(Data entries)

——————————

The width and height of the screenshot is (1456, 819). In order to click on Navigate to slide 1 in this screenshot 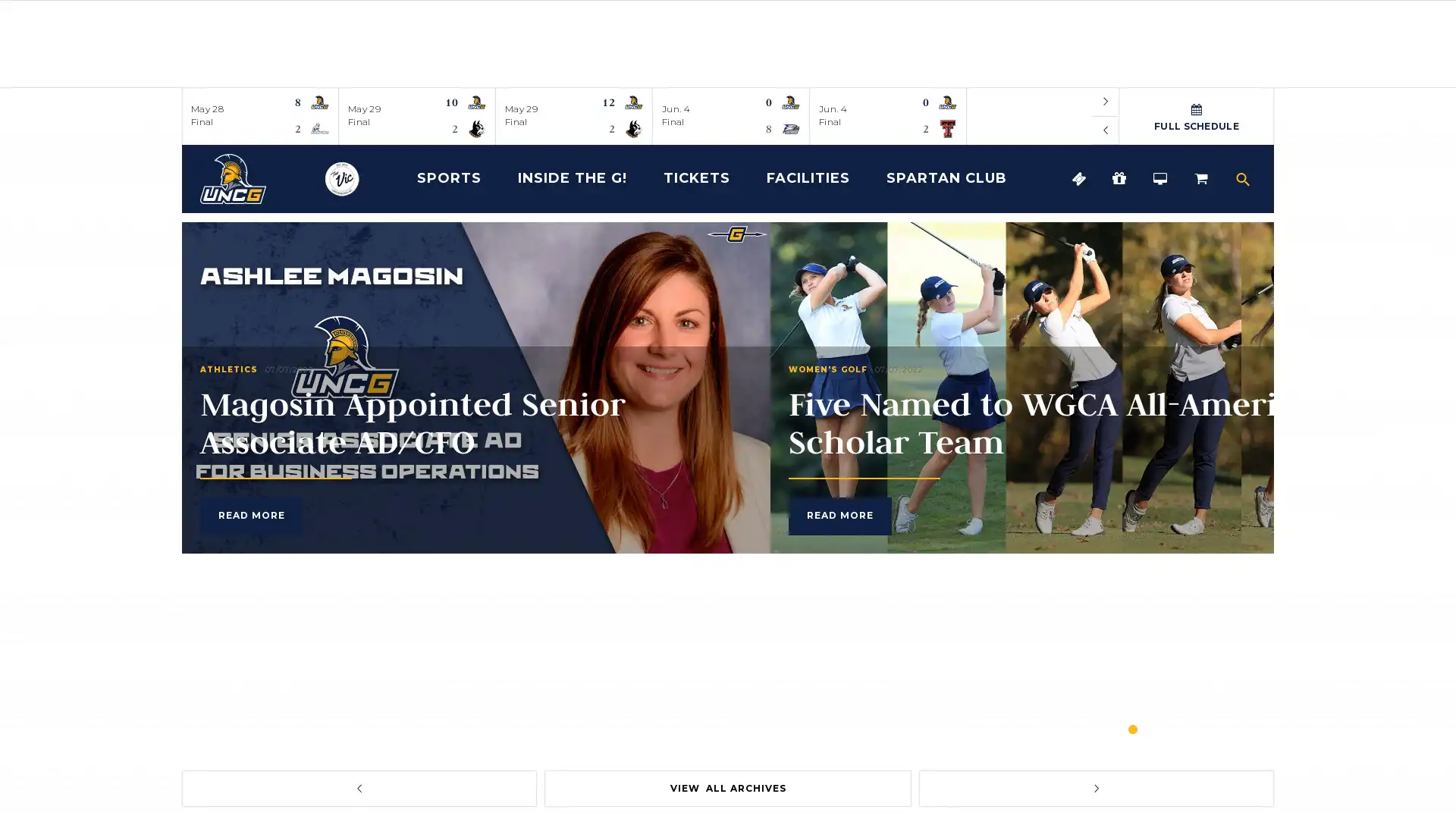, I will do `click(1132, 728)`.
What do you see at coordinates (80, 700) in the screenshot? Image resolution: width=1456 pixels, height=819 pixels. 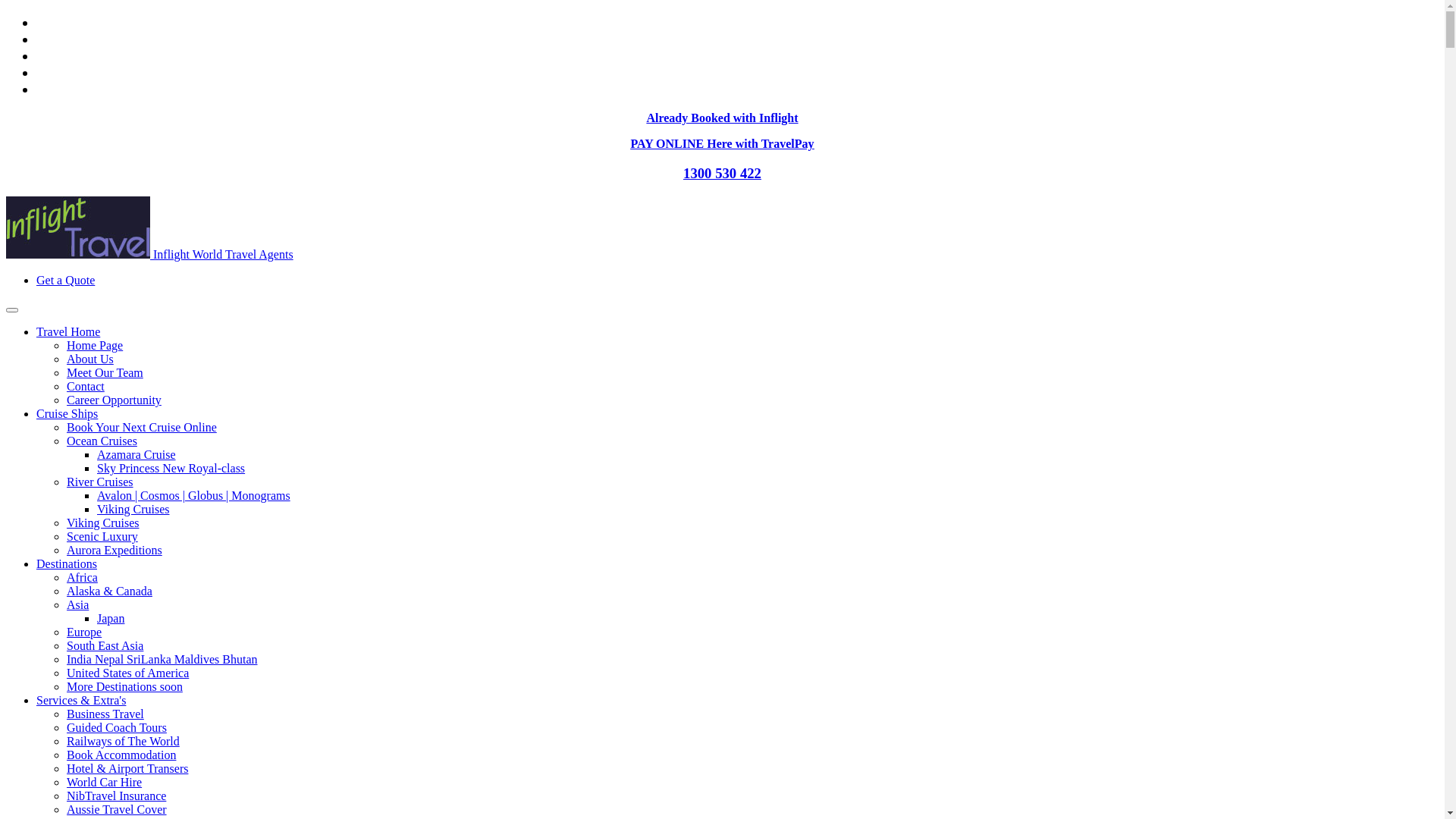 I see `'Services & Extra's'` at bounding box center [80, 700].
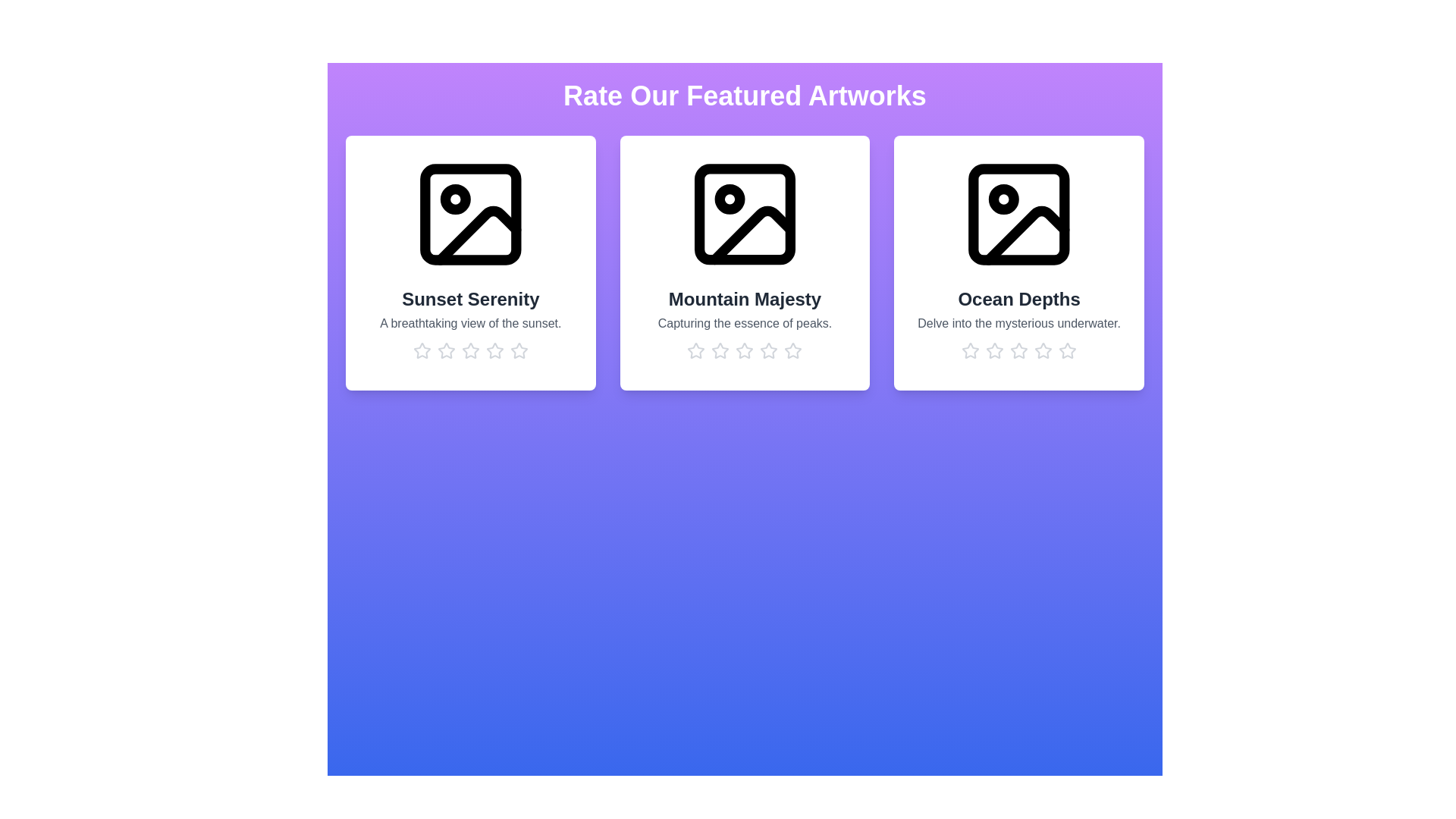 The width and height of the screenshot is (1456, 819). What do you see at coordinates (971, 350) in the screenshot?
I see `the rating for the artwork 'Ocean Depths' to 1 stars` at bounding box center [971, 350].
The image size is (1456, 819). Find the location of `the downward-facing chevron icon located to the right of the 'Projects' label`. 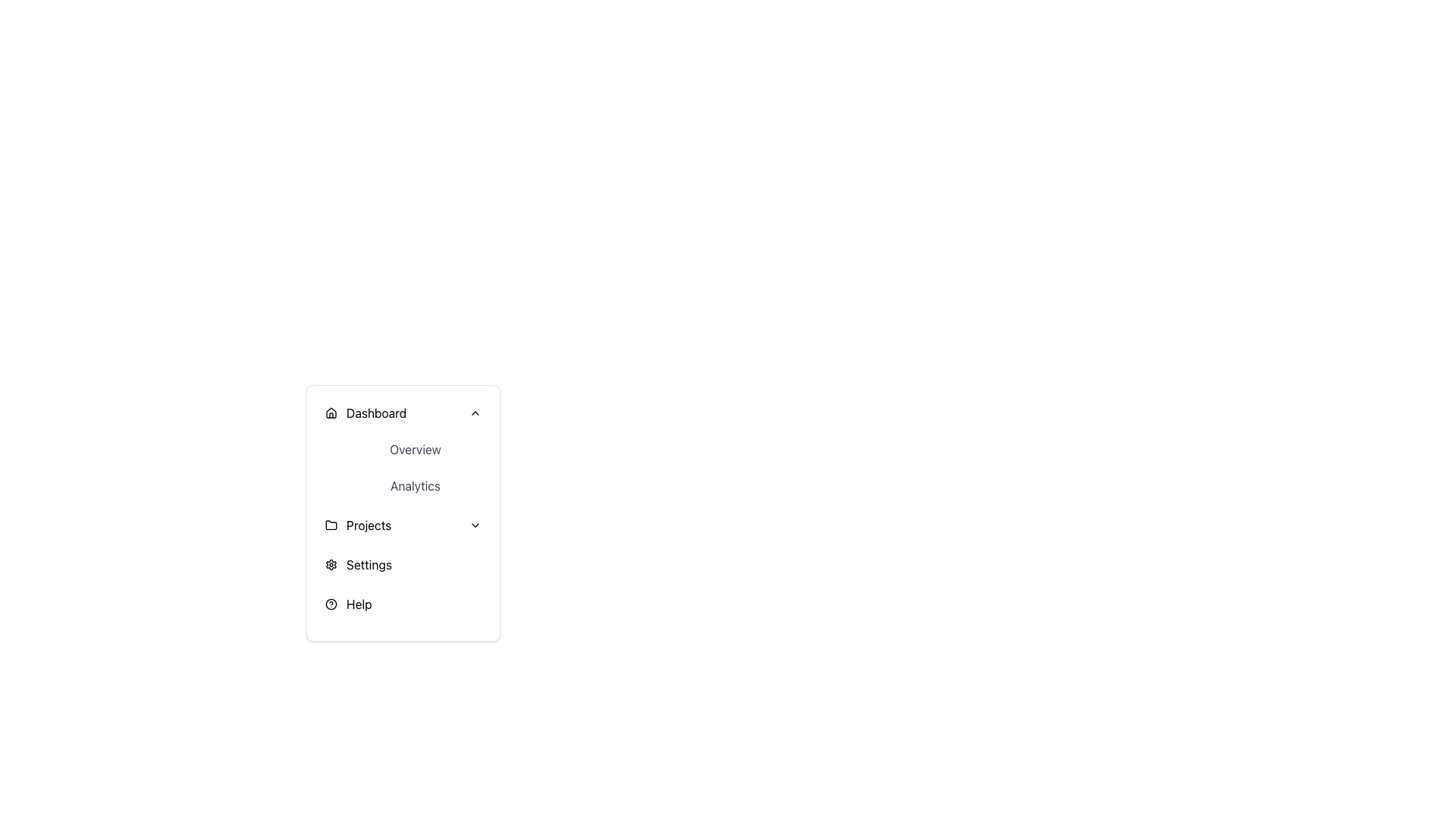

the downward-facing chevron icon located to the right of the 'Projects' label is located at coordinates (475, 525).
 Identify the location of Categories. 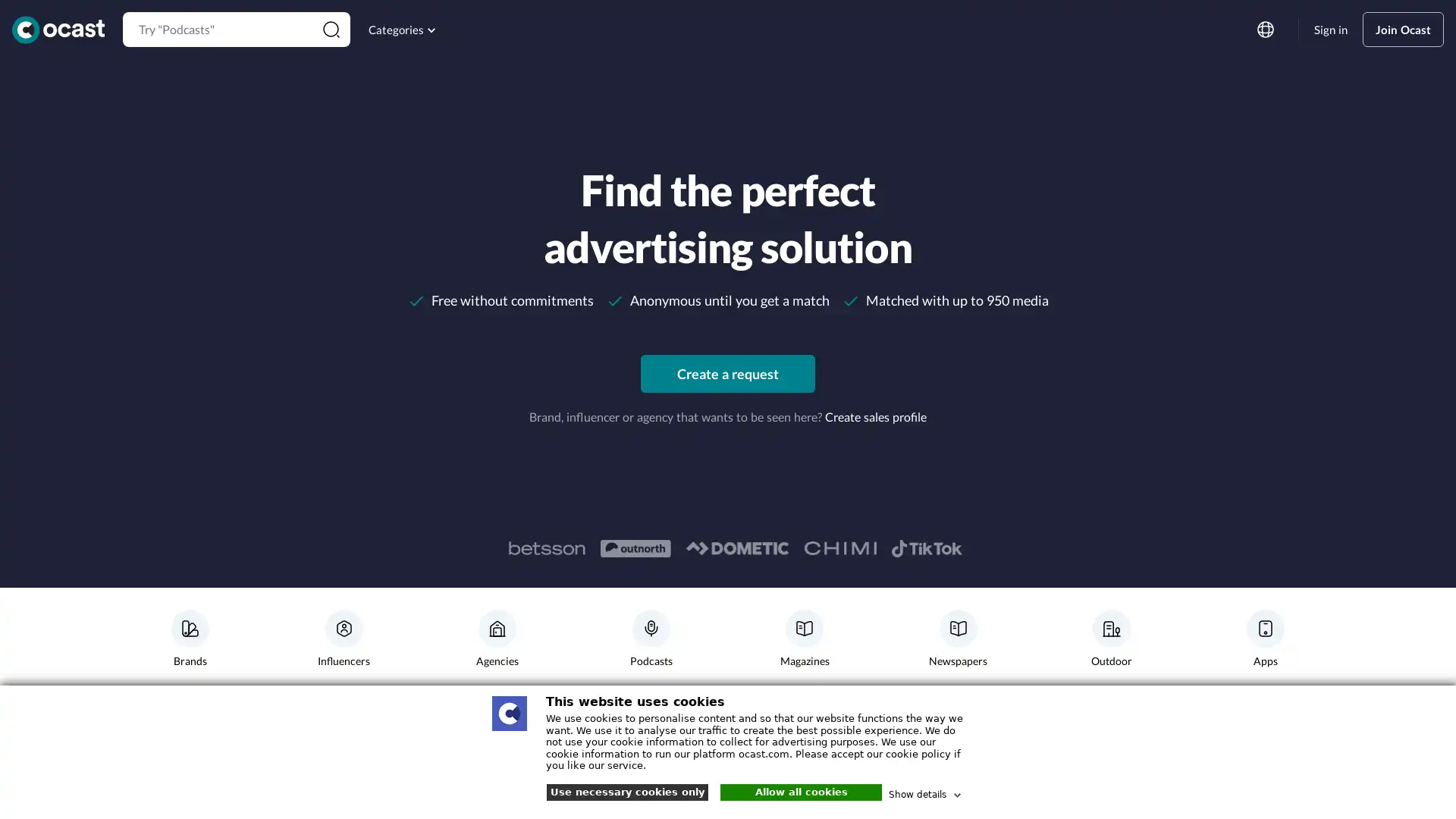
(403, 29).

——————————

• [Goal of the exercise]: Extract, without alteration, everything from the line containing "The image size" down to the end of the listing above. Omit the pictures from your answer.

• [Answer to this exercise]:
The image size is (1456, 819). Find the location of `the downward-facing chevron icon located to the right of the 'Projects' label`. 

the downward-facing chevron icon located to the right of the 'Projects' label is located at coordinates (475, 525).
 Identify the location of Categories. 
(403, 29).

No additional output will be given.